Pixel coordinate grounding data:
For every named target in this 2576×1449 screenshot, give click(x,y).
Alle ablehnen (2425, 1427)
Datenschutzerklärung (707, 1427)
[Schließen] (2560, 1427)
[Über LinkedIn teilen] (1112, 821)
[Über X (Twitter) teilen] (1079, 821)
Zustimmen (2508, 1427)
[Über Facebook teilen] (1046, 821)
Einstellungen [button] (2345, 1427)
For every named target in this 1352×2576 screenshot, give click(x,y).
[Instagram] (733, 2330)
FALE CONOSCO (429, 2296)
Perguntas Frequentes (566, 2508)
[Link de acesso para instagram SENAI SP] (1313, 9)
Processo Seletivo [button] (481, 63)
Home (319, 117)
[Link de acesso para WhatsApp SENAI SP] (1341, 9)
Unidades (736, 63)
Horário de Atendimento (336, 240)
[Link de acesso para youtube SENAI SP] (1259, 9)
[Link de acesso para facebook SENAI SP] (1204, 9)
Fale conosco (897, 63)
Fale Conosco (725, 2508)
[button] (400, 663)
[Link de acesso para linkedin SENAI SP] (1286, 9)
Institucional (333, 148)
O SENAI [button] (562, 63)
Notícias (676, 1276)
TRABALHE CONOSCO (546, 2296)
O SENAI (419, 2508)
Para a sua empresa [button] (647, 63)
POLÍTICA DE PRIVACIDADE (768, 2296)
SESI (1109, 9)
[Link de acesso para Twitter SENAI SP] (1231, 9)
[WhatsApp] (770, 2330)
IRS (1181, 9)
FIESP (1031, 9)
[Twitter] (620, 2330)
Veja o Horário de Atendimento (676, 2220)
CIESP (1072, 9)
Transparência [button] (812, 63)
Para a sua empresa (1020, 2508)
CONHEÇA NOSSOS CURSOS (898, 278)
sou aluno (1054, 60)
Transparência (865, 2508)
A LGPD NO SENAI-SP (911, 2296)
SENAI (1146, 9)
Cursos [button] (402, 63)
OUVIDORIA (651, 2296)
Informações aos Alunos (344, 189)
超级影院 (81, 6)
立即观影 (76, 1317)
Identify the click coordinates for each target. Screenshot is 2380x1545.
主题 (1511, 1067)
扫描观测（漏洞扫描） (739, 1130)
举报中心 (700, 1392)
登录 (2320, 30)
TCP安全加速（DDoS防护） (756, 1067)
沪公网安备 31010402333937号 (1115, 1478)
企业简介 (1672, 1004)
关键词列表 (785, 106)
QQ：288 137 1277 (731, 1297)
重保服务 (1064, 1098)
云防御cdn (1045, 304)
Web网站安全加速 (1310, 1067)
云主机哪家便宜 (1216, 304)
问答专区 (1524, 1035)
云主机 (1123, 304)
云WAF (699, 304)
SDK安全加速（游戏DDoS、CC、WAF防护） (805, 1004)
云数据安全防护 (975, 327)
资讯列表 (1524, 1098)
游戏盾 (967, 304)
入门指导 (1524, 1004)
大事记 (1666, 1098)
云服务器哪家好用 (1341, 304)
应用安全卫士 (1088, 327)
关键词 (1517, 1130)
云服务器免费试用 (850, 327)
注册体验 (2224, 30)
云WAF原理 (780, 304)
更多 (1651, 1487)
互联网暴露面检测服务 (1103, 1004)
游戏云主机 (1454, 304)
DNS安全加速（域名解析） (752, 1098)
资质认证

BRIEF: Every line above from the line with "关键词列表 (785, 106)" to the line with "游戏云主机 (1454, 304)", both included, must be reproduced exactly, and no other line may appear.

OUTPUT OF THE EXERCISE:
关键词列表 (785, 106)
QQ：288 137 1277 (731, 1297)
重保服务 (1064, 1098)
云防御cdn (1045, 304)
Web网站安全加速 (1310, 1067)
云主机哪家便宜 (1216, 304)
问答专区 (1524, 1035)
云主机 (1123, 304)
云WAF (699, 304)
SDK安全加速（游戏DDoS、CC、WAF防护） (805, 1004)
云数据安全防护 (975, 327)
资讯列表 (1524, 1098)
游戏盾 (967, 304)
入门指导 (1524, 1004)
大事记 (1666, 1098)
云服务器哪家好用 (1341, 304)
应用安全卫士 (1088, 327)
关键词 (1517, 1130)
云服务器免费试用 (850, 327)
注册体验 (2224, 30)
云WAF原理 (780, 304)
更多 (1651, 1487)
互联网暴露面检测服务 (1103, 1004)
游戏云主机 (1454, 304)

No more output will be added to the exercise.